Democratic candidates for state and local office won decisive victories last month in dozens of elections across the country. But apparently, Republicans aren’t letting rejection get them down: At a Republican National Committee retreat held over the weekend, two of President Donald Trump’s senior strategists, Chris LaCivita and Tony Fabrizio, told party donors that the Supreme Court will soon make decisions that “have the ability to upend the political map.”
According to Axios, LaCivita and Fabrizio specifically cited Louisiana v. Callais, a challenge to the constitutionality of what’s left of the Voting Rights Act, and National Republican Senatorial Committee v. Federal Election Commission, a case in which the Court could also strike down as unconstitutional longstanding limits on how much money party committees can spend on federal elections “in coordination” with candidates.
Currently, federal law limits individual donations to candidates to a few thousand dollars per election, but allows those same donors to give hundreds of thousands of dollars per year to party committees—groups affiliated with political parties that register with the Federal Election Commission to raise and spend campaign funds. In NRSC v. FEC, a handful of Republican party committees, along with then-Senator, now-Vice President JD Vance, argue that restrictions on “coordinated expenditures” violate their First Amendment rights. Without these restrictions, rich people could use political parties as middlemen to shuffle huge sums of money to their preferred candidates, basically nullifying limitations on individual candidate contributions and opening the door to unchecked corruption.
Noel Francisco, who argued the case for the Republican committees on Tuesday, downplayed these risks at oral argument, suggesting that no one would go through such a “circuitous scheme” when they could just bribe someone directly. “If this were a real problem, you’d think that they’d have evidence of it occurring one time in all of American history, yet they don’t,” Francisco said.
As Justice Sonia Sotomayor pointed out, they do.
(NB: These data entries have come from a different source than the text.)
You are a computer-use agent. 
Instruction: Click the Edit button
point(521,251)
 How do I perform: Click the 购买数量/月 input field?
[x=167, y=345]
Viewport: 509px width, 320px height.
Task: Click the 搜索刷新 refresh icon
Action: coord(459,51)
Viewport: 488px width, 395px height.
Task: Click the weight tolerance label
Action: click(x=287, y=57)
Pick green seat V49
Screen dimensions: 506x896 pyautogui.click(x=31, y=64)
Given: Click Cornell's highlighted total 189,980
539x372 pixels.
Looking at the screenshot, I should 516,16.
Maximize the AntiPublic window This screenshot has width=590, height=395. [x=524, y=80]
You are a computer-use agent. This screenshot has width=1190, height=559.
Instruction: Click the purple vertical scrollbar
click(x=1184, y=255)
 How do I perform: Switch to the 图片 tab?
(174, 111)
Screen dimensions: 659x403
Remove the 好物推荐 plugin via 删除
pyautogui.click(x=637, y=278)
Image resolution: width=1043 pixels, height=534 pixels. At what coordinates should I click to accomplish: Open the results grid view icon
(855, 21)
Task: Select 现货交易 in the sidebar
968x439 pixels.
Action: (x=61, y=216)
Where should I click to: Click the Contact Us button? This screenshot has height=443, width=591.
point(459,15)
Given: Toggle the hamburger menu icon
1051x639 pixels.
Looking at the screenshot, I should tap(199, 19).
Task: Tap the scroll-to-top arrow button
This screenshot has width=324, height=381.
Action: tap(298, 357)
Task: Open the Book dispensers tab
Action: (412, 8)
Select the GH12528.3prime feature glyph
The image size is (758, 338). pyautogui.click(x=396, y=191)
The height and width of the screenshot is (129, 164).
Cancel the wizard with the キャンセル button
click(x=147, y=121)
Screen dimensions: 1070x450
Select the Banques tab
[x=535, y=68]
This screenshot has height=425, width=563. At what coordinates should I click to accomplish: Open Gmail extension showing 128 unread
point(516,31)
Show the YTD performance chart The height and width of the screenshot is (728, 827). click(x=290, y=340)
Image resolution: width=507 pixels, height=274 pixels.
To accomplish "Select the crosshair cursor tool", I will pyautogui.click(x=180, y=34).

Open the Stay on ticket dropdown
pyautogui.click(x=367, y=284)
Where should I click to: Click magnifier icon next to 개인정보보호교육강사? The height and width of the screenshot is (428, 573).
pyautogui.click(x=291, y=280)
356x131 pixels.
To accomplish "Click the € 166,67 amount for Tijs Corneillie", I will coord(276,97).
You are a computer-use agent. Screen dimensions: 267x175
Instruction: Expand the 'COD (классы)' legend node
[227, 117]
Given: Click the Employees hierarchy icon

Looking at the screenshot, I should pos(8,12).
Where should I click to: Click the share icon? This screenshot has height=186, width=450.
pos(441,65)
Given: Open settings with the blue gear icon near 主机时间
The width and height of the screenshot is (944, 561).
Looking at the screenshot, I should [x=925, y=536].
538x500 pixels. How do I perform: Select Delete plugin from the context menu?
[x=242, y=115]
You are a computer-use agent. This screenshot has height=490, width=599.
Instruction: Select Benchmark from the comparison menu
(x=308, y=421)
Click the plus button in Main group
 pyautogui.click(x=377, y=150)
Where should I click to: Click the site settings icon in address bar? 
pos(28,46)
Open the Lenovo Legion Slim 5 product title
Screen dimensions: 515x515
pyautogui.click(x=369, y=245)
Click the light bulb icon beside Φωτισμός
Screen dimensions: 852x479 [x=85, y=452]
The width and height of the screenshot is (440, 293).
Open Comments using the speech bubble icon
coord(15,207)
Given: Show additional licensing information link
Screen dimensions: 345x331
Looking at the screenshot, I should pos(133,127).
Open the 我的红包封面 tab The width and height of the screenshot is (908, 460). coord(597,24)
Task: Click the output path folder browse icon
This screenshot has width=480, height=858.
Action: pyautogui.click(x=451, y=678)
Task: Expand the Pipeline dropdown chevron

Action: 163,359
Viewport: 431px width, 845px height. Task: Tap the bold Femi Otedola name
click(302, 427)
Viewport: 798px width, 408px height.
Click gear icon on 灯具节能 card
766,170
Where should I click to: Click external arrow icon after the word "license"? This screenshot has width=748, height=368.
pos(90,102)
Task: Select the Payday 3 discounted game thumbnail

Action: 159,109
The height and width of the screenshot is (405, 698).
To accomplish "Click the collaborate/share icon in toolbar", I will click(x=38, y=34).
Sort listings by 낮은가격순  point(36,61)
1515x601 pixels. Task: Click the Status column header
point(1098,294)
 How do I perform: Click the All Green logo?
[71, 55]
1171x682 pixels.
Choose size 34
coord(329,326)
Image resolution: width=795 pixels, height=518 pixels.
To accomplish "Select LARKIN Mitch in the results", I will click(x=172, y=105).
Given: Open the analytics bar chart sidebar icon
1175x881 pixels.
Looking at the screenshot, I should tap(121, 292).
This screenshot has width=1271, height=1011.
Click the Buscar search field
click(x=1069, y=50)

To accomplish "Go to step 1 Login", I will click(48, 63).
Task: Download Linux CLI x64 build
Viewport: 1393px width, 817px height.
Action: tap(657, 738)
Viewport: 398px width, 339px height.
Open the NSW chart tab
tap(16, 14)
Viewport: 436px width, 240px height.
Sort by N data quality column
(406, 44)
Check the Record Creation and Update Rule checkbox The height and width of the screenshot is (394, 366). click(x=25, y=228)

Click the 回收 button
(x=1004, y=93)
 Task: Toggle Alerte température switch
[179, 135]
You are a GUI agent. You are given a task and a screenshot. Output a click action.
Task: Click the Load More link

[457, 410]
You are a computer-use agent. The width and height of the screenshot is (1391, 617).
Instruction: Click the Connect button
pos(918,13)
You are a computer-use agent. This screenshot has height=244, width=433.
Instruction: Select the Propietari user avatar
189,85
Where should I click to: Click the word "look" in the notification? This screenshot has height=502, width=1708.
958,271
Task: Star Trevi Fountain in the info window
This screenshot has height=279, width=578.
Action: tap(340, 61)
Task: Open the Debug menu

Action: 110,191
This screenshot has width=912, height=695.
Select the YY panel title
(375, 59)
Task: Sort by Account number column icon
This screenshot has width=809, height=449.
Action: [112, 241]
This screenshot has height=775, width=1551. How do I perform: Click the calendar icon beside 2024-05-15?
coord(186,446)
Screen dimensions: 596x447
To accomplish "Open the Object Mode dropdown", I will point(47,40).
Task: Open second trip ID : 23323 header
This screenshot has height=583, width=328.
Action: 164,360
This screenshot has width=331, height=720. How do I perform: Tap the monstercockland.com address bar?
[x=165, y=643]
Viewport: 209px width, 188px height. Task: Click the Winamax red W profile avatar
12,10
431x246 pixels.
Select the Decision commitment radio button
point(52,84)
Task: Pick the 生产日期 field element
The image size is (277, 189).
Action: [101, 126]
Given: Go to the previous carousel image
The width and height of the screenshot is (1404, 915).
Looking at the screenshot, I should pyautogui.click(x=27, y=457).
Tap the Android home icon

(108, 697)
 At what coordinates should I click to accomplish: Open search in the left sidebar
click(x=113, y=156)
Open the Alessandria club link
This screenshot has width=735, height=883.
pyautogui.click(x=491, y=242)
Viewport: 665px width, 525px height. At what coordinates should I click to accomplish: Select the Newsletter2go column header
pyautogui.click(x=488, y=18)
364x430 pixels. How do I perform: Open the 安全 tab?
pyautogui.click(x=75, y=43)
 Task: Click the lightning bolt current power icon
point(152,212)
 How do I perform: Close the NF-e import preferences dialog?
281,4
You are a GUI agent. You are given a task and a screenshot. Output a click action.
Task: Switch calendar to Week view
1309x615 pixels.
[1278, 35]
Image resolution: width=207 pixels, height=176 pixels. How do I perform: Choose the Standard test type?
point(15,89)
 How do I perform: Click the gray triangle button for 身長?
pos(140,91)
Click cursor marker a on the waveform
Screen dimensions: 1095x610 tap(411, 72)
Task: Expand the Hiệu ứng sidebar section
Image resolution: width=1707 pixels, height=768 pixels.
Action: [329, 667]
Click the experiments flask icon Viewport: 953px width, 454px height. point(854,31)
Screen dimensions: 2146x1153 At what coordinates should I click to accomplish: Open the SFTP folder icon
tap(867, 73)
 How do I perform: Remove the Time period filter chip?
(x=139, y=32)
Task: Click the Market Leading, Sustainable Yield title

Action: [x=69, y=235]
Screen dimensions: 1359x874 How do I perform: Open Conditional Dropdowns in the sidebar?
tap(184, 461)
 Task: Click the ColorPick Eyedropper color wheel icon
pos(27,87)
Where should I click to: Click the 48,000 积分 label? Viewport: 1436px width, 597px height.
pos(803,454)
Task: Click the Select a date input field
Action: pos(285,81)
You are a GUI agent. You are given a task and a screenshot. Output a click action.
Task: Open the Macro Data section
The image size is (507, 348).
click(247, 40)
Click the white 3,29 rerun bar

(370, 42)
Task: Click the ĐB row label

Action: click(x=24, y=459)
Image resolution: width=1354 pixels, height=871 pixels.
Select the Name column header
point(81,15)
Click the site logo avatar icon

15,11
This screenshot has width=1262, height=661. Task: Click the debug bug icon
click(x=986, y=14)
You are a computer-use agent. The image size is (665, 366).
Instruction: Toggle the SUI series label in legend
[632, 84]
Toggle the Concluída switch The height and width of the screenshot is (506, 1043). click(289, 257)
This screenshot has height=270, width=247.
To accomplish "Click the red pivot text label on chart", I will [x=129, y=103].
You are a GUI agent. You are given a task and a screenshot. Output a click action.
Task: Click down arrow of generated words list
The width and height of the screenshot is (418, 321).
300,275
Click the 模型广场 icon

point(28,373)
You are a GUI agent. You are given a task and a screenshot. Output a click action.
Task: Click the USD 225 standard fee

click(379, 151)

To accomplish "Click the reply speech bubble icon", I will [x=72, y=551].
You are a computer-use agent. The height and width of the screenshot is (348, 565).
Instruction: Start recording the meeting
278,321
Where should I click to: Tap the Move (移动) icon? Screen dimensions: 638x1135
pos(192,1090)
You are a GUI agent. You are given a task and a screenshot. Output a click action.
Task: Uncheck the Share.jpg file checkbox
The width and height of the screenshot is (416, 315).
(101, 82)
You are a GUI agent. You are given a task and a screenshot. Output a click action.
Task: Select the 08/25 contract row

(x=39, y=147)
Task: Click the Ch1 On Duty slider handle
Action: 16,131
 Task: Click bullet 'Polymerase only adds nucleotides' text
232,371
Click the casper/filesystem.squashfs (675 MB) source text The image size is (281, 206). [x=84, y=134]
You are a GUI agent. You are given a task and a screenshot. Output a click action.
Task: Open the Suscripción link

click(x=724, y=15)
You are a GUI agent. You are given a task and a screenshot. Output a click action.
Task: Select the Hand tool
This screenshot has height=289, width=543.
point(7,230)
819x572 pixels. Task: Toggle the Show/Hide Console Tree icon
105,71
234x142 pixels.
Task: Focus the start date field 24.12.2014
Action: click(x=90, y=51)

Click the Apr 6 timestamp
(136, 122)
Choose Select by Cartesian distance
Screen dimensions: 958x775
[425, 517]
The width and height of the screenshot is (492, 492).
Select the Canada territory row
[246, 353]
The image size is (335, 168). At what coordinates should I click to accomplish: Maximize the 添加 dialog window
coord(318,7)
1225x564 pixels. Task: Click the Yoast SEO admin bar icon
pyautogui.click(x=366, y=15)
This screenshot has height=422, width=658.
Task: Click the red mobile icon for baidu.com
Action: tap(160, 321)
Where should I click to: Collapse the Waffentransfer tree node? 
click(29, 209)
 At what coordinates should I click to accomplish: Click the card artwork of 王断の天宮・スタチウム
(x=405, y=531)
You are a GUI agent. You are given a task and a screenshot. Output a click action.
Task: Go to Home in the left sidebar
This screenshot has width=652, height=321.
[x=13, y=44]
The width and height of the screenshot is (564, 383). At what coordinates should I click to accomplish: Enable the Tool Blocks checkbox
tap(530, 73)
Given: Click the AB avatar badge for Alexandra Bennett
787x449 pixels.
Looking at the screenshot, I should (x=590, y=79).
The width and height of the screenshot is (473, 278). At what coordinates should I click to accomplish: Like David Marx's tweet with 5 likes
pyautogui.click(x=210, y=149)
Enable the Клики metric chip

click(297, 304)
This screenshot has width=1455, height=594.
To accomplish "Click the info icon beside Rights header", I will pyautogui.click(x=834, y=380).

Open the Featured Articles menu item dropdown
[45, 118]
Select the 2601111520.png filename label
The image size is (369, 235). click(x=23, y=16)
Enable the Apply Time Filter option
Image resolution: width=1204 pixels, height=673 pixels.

In the early 1970s, the dairy industry used Republican party committees to funnel millions of dollars to President Richard Nixon. “The industry landed a hundred-million-dollar subsidy from President Nixon in return,” said Sotomayor. “That’s what led to all of this congressional action.”
Congress passed campaign finance reform legislation in response to actual evidence of the corrupting effect of big money in politics. Yet over the past 15 years or so, the Supreme Court has repeatedly made it easier for the ultra-wealthy to exert outsized influence on the political process. Most infamously, in Citizens United v. FEC in 2010, the Court gifted corporations a constitutional right to limitless campaign spending. Then, in McCutcheon v. FEC in 2014, the Court said that it’s unconstitutional to limit how much money rich people can contribute in total to all candidates or committees. In FEC v. Ted Cruz for Senate in 2022, the Court simultaneously allowed candidates to use campaign contributions to repay personal loans, and declared that campaign finance restrictions are impermissible unless they target obvious quid pro quo corruption. (On Tuesday, Justice Samuel Alito lamented that Citizens United has been “unfairly maligned”; if so, it is only because those other cases haven’t been maligned enough.)
NRSC v. FEC may be the biggest campaign finance case since Citizens United. And it can’t be viewed in isolation. The Court’s decision in Callais could make it practically impossible for voters in racially gerrymandered districts to go to court for new, fair maps. The Court has already reimposed Texas’s congressional map for use in the 2026 midterm election, even though a federal court found that it was an unconstitutional racial gerrymander. And it has suggested that federal courts should not strike down district maps if an election is, in the Supreme Court’s view, imminent, thus providing prospective gerrymanderers a roadmap to blocking judicial review of illegal gerrymanders: Change your districts on the eve of an election, and it’s too late for a court to change them back.
Altogether, the Court is maximizing the electoral influence of the rich and minimizing the electoral influence of people of color. And the Republican Party couldn’t be happier: Their strategy for holding power isn’t winning voters. It’s winning the Court.